When you reach the line containing "Viewport: 307px width, 173px", please repeat it and every line after it exactly, through the end of the listing below, skipping pictures.

START MATERIAL TO PROCESS

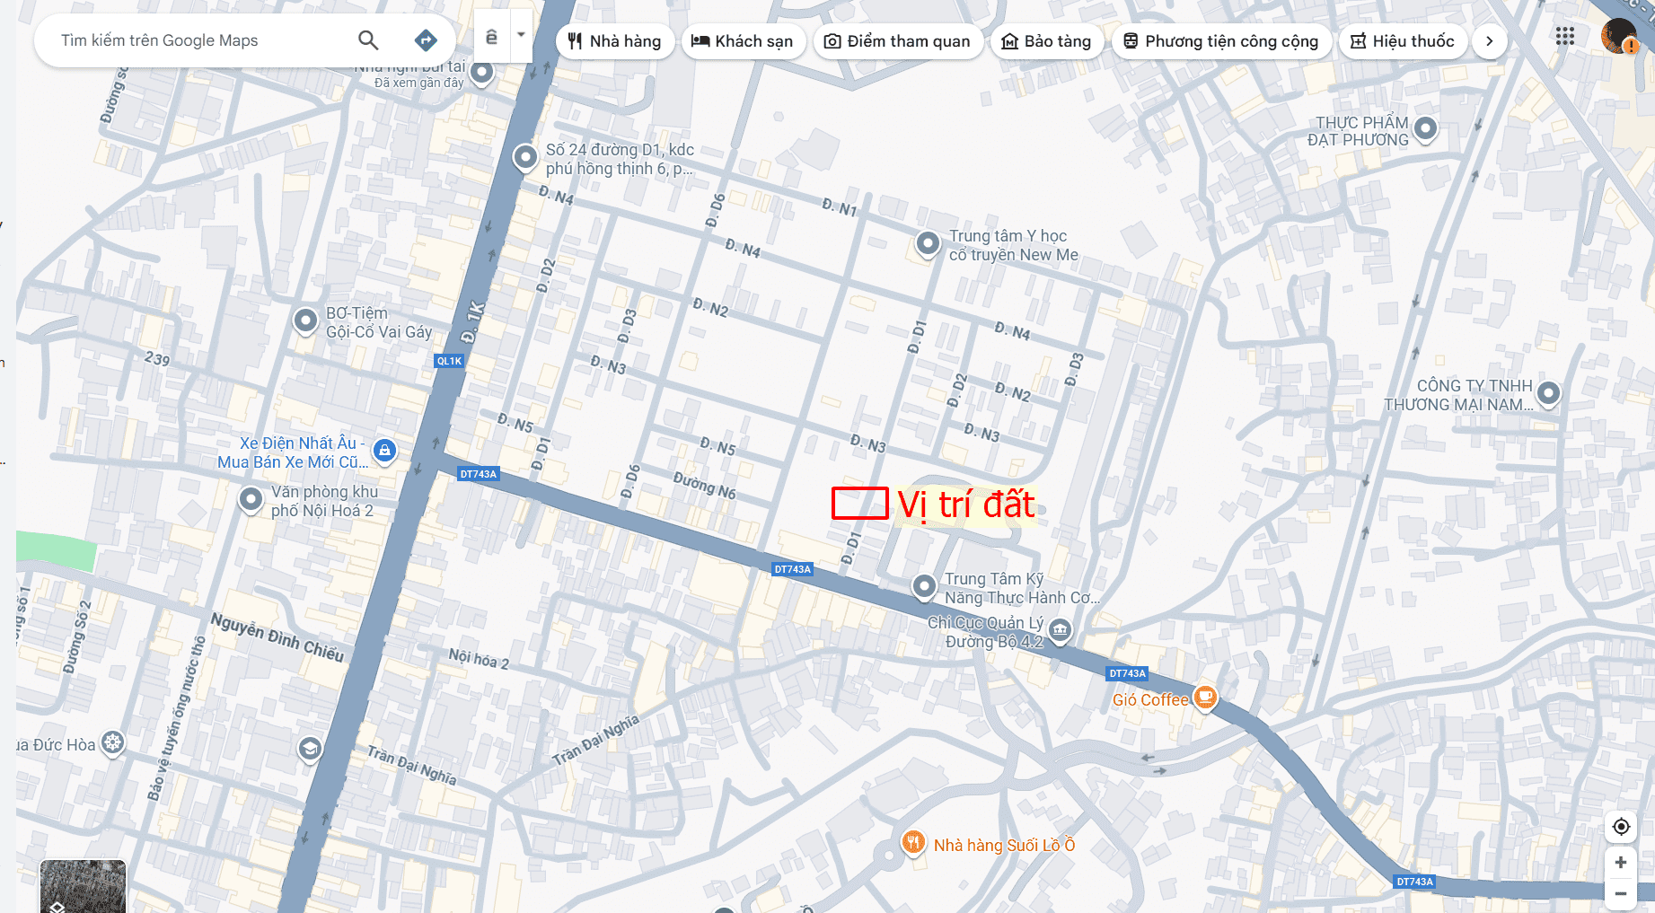The width and height of the screenshot is (1655, 913).
Task: Open the Google apps grid
Action: pos(1565,37)
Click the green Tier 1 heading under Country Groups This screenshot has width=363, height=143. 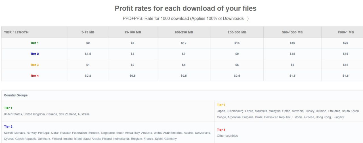coord(8,108)
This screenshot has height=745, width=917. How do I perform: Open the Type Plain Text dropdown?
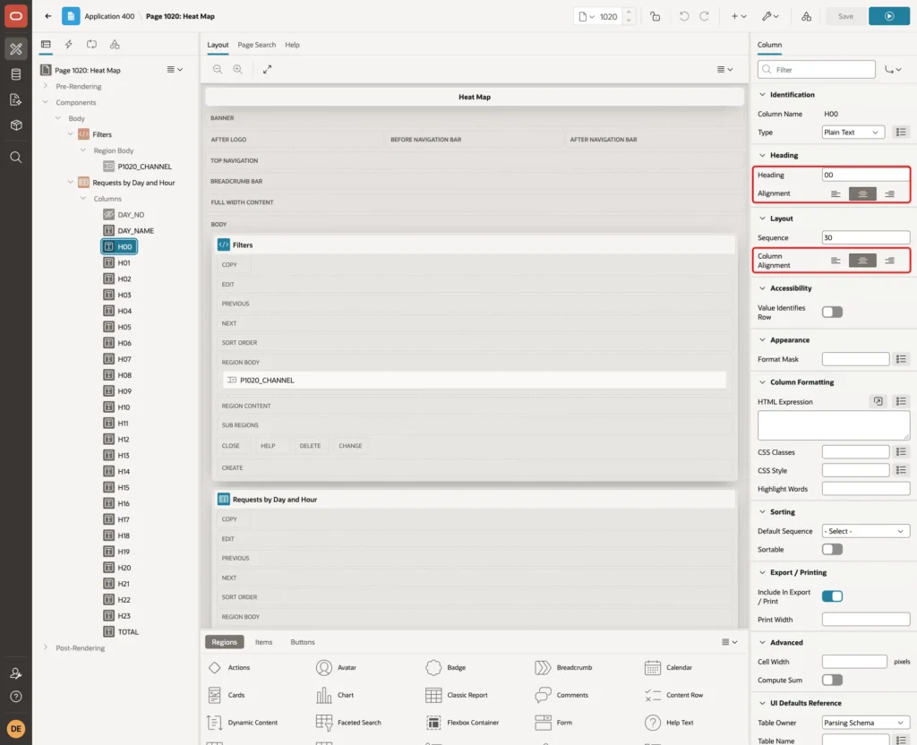point(853,133)
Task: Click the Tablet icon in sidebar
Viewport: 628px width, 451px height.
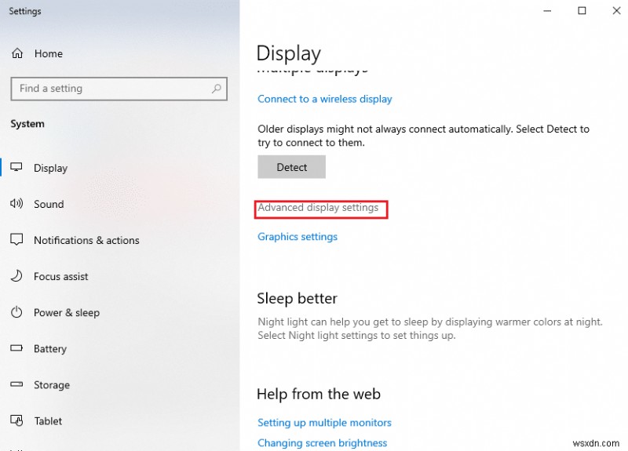Action: tap(17, 421)
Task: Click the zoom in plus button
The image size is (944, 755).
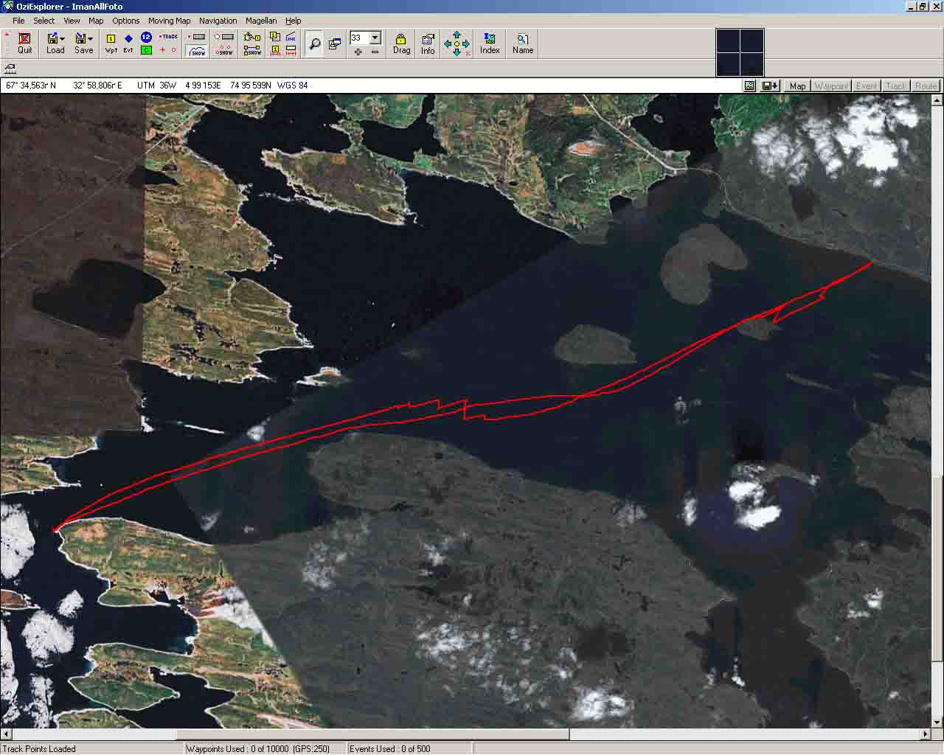Action: click(x=358, y=52)
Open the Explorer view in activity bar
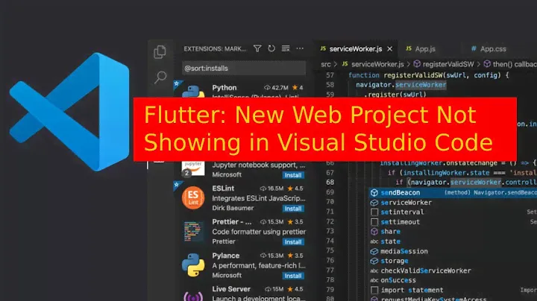The height and width of the screenshot is (301, 537). [x=160, y=51]
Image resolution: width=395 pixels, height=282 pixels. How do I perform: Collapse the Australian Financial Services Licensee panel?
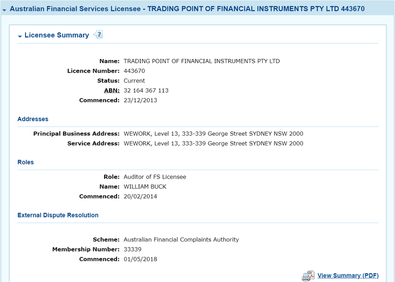pyautogui.click(x=4, y=10)
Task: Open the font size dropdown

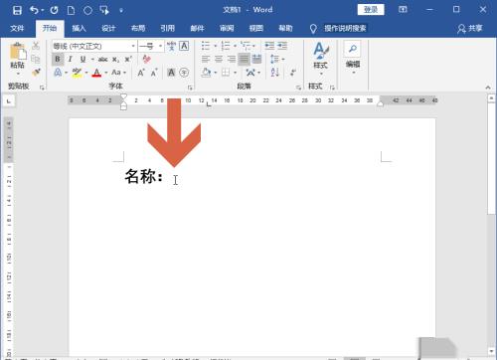Action: pos(160,46)
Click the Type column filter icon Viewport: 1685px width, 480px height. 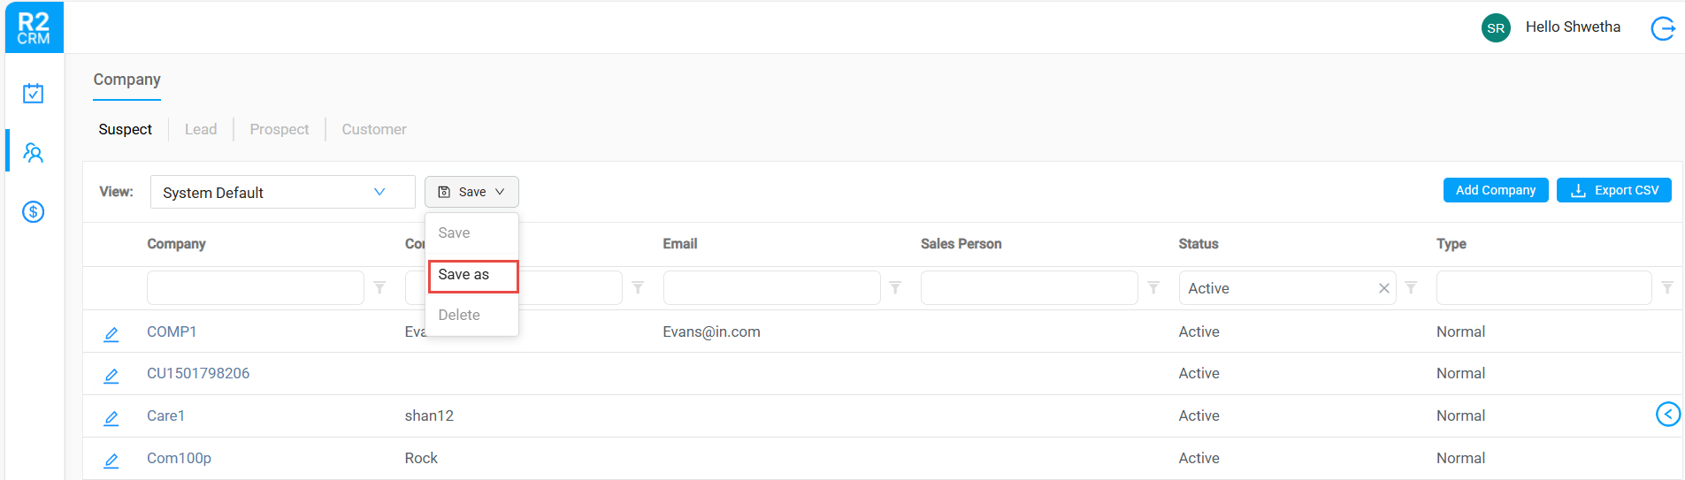click(x=1667, y=288)
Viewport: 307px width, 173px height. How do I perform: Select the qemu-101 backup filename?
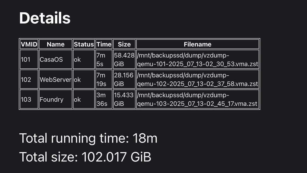pyautogui.click(x=198, y=59)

END MATERIAL TO PROCESS

# WRITTEN ANSWER
Viewport: 307px width, 173px height. How do I perform: Select the qemu-101 backup filename?
pyautogui.click(x=198, y=59)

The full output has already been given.